◆ Your objective
For each line in the data below that has the word "agent", copy that line.

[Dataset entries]
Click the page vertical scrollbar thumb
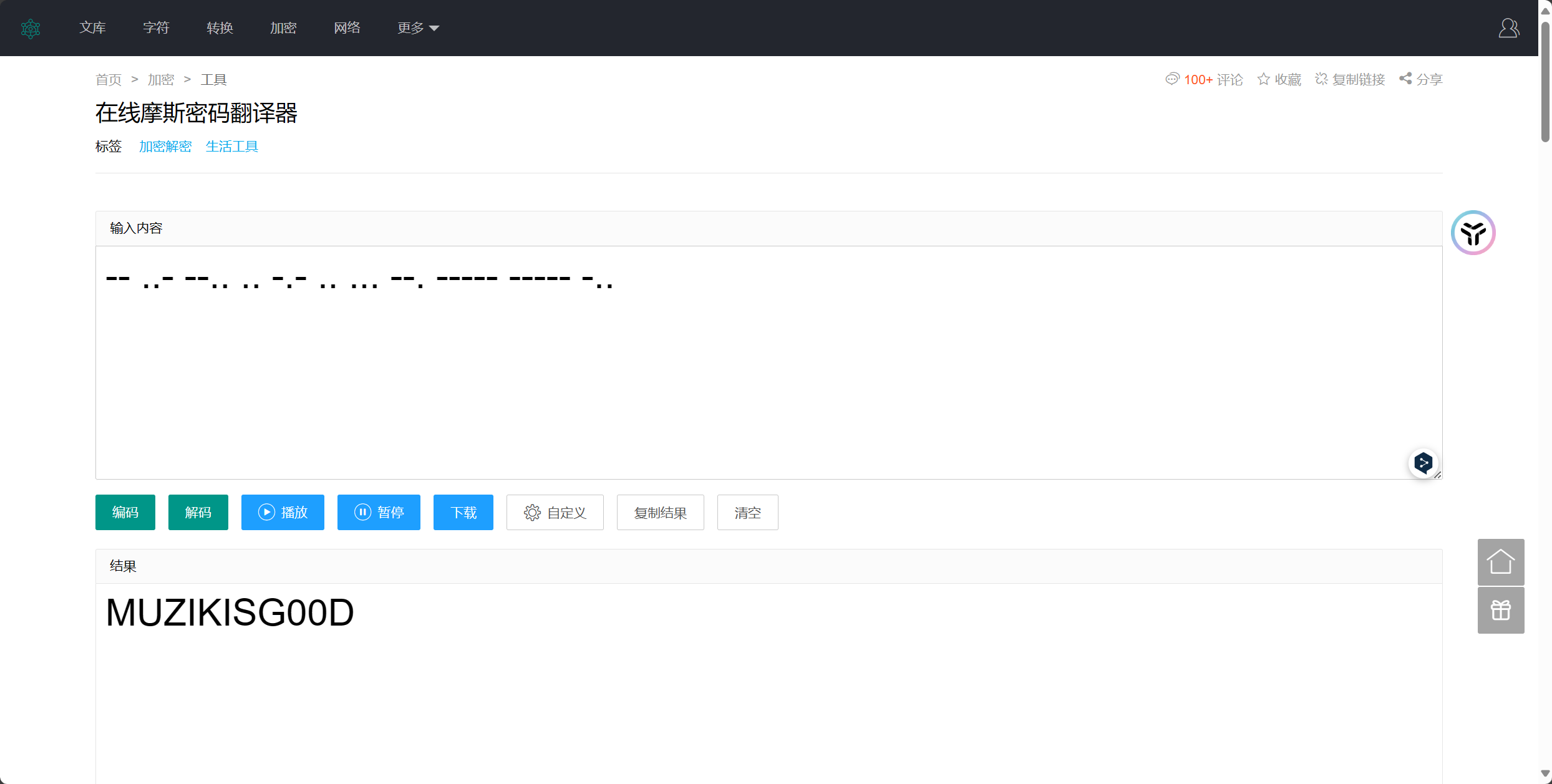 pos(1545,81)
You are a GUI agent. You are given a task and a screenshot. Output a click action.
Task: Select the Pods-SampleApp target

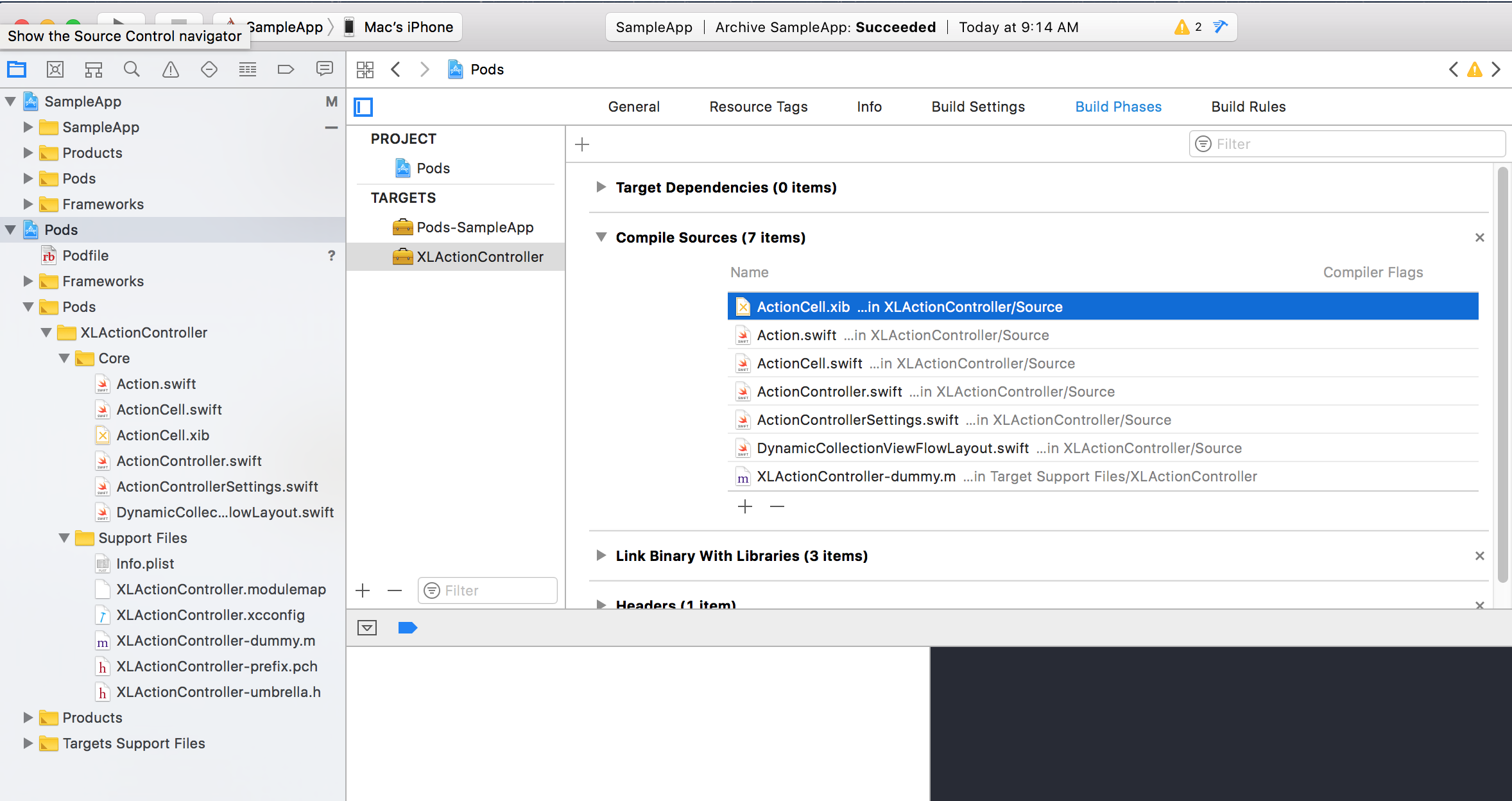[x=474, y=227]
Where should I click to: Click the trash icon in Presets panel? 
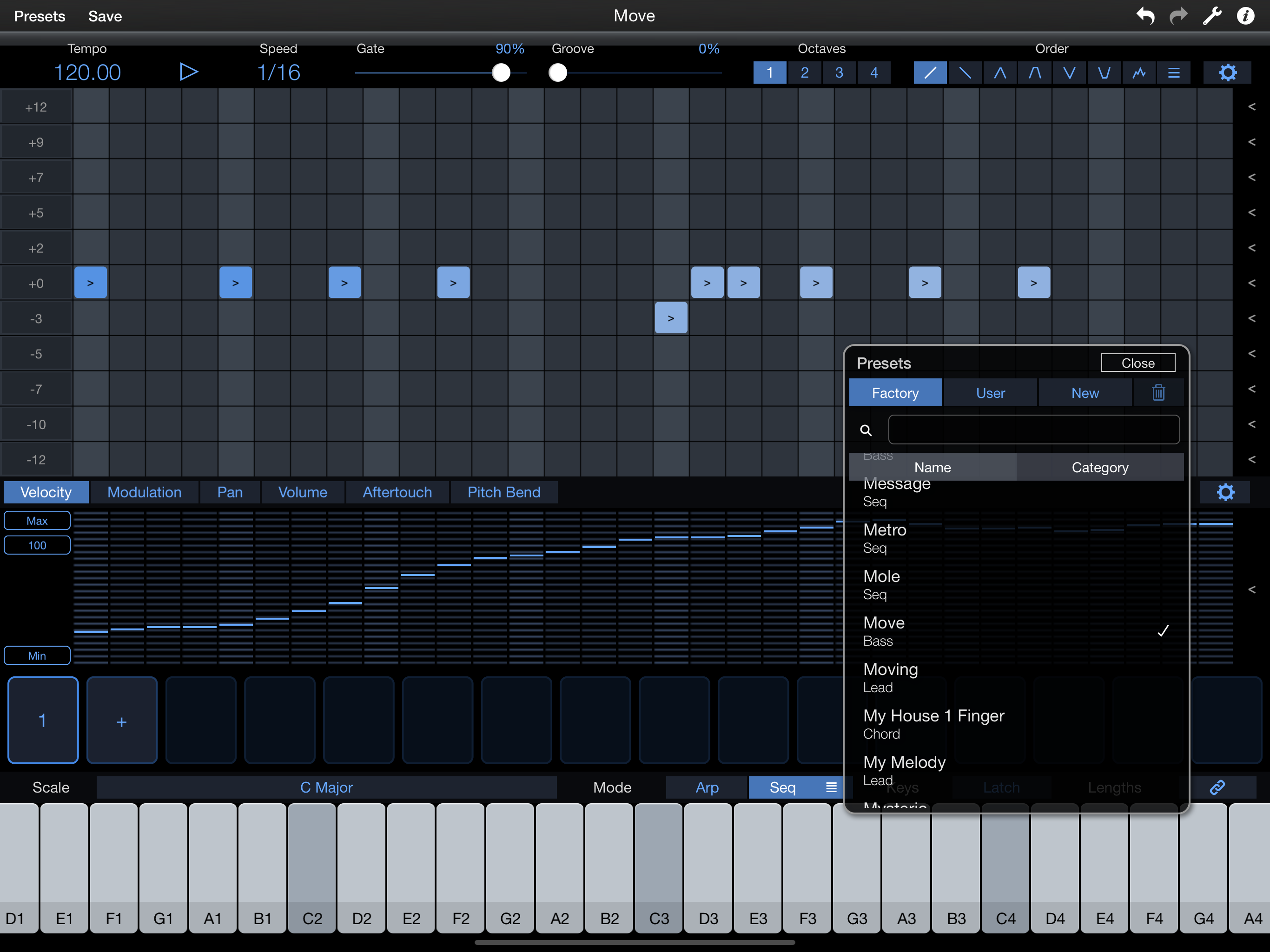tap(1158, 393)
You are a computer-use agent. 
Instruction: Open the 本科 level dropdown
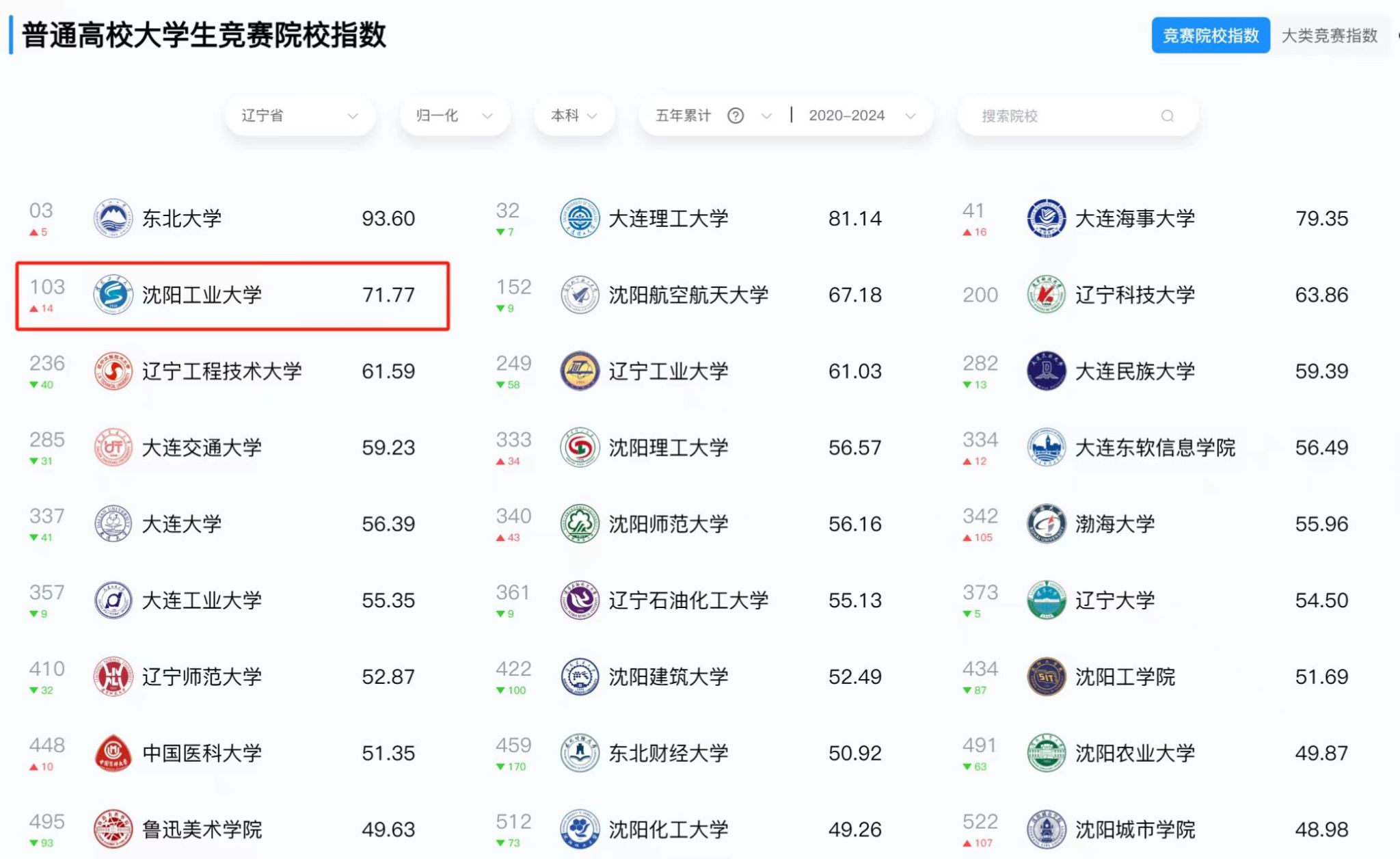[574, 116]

◆ Response to this task
You are a GUI agent. You are given a task and a screenshot. Output a click action.
You are a computer-use agent. 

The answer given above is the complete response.